TASKS TO COMPLETE =
#1 In the bushfire account, where did the narrator and Neill stop on their way to the south coast of NSW?
#2 Resume the account of the south coast bushfires, picking up after its final sentence.

───── DOCUMENT SEGMENT

Suspended in the new normal

Something very big is happening in Australia right now as the entire eastern seaboard and the Great Dividing Range burns out, taking human lives, homes, farms, businesses, livestock, wildlife, threatened species and sacred places with it. I was in Narooma on New Year’s Eve with my partner Neill, having headed to the south coast of NSW in the hope of respite from the month-long anxiety of living between two big unpredictable fires in my Katoomba home. On the way down we stopped with mountains friends in their holiday home at South Durras. They said they’d had word of something happening near Narooma and warnings of extremely adverse weather conditions but we couldn’t find out much. We arrived to blue skies at Bateman’s Bay – the first blue I’d seen for a month. When we approached the road to our AirBNB near Corunna Lake there was a sign saying it was closed due to bushfires. Our hosts were mystified – they hadn’t heard a thing. There was nothing much on Fires Near Me. It was 22 degrees. There was no smoke. It seemed fine.

──────────
───── DATASET ENTRIES

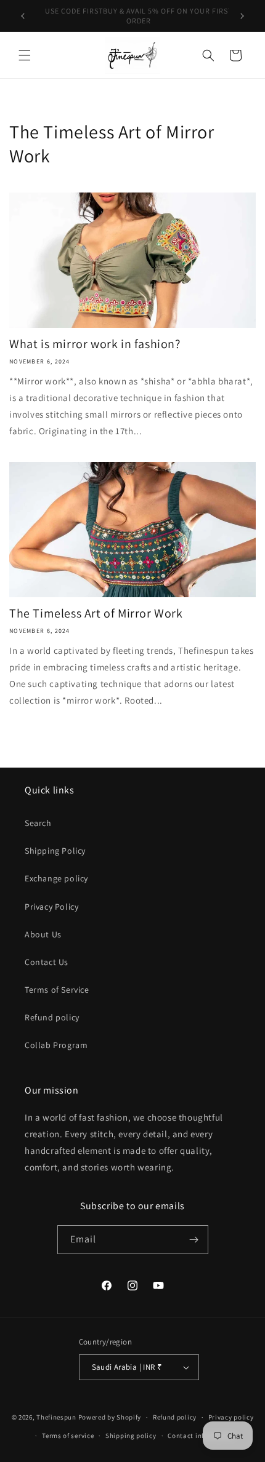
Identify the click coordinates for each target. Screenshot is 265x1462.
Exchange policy (56, 878)
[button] (24, 55)
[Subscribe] (194, 1239)
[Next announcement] (242, 16)
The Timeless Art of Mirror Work (96, 613)
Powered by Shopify (110, 1417)
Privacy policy (231, 1417)
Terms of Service (57, 989)
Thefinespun (56, 1417)
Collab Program (56, 1045)
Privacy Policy (51, 906)
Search (38, 822)
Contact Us (46, 961)
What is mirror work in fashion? (95, 344)
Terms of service (68, 1435)
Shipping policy (131, 1435)
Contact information (201, 1435)
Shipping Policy (55, 850)
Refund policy (52, 1017)
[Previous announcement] (22, 16)
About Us (43, 934)
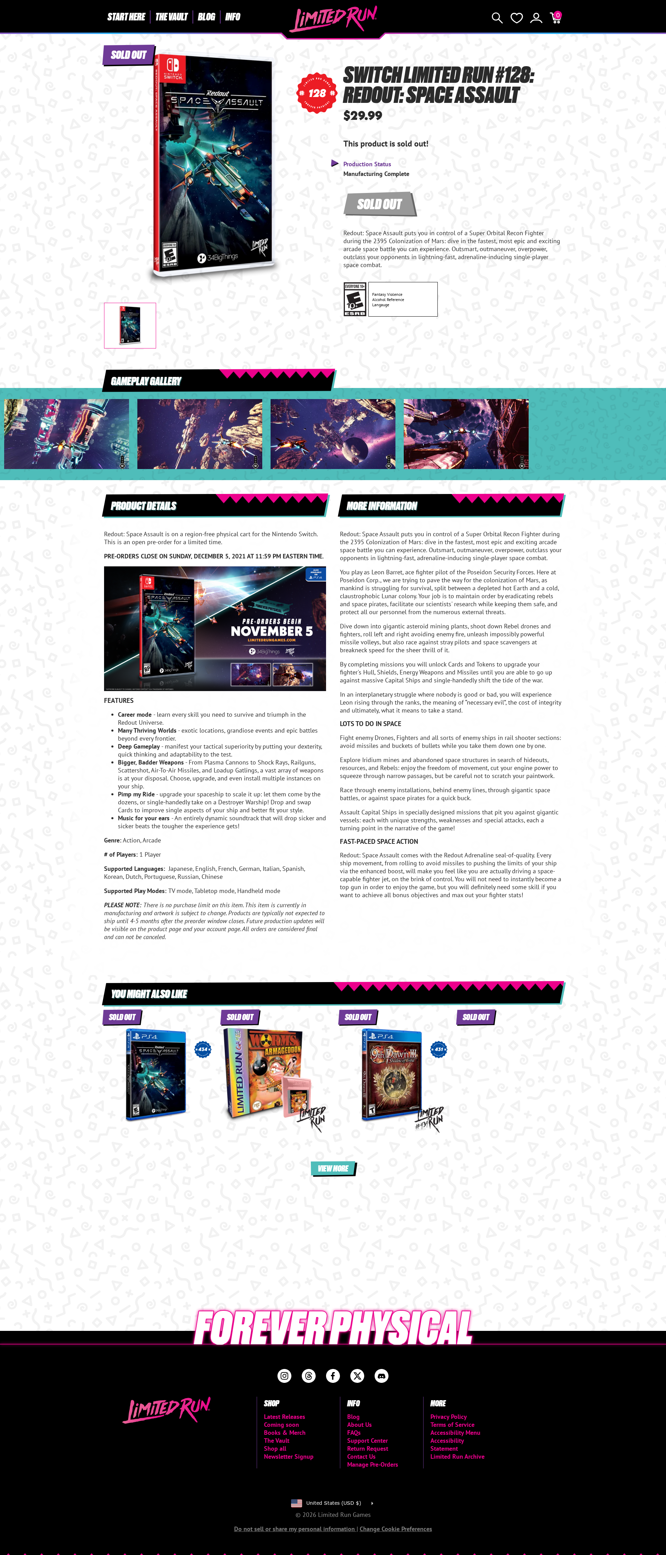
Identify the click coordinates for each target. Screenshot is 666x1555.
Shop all (275, 1448)
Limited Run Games (333, 19)
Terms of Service (452, 1425)
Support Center (367, 1440)
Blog (206, 16)
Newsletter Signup (289, 1456)
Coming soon (281, 1425)
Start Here (126, 16)
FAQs (354, 1433)
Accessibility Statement (447, 1444)
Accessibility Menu (455, 1433)
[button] (115, 162)
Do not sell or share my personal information (295, 1529)
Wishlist (517, 18)
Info (232, 16)
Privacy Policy (448, 1417)
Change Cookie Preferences (396, 1529)
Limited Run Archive (457, 1456)
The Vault (171, 16)
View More (333, 1168)
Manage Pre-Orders (372, 1464)
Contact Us (361, 1456)
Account (536, 18)
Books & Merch (285, 1433)
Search (497, 18)
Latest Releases (284, 1417)
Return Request (367, 1448)
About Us (359, 1425)
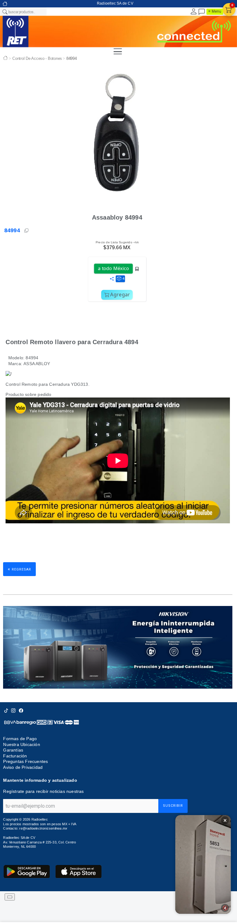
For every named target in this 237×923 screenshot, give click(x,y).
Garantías (13, 750)
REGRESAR (19, 569)
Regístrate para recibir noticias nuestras (43, 791)
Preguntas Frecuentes (25, 761)
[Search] (4, 11)
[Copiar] (27, 230)
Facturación (15, 755)
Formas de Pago (20, 738)
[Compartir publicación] (112, 279)
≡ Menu (214, 11)
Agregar (120, 294)
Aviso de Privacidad (23, 767)
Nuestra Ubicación (21, 744)
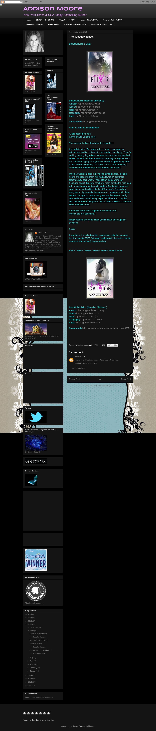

──────────

EXPECTED OUTPUTS =
#1 They stopped with mountains friends at their holiday home in South Durras.

#2
A massive thunder crack at 5.30am signalled the lightning strike on Cobargo, which was just 20km from where we were sleeping. We rose at 8am to sky so dark we thought it was dawn and found our hosts had pulled in their staff and kids to prepare for the conflagration. We decided we would get out of their way. We drove into town to find no traffic lights and that all roads out to the north and south were cut. By 9am we were settling into the evacuation centre at Narooma PCYC, with friends and safe, but without communications, electricity, access to shops, fuel, banks, or any information about what was happening in the hills around us. We are all such babies without our smartphones and EFTPOS – by 11am most of us had no reception and later that night the mobile services were all diverted to emergency services so phones did not work at all. Fires Near Me crashed completely (it links to 000 callouts, which were apparently coming every four seconds from Cobargo, Bateman’s Bay and Malua Bay) and Live Traffic and Google Maps conflicted. Everyone turned to ABC radio, listening in using the precious batteries in our cars.
 
We all sat there under a deep red sky, with the air filled with smoke and ash, and a light drizzle that put black streaks over everything. By 11am the sky was black overhead (that was Cobargo) but you could see the fire roaring through the hills to the west – a foreboding glow on the horizon. Puffs of white to the north-east were, we later found out, fires in Bateman’s Bay, Malua Bay, Rosedale. And to the north was Mogo and Lake Conjola and Bendalong. Lots of people had come in a hurry, woken by a knock on their door in the early morning and told they had to leave, and no one would be able to defend their properties. The day was long in the gloom of the PCYC but what else could we do but settle in. Suspended animation, literally.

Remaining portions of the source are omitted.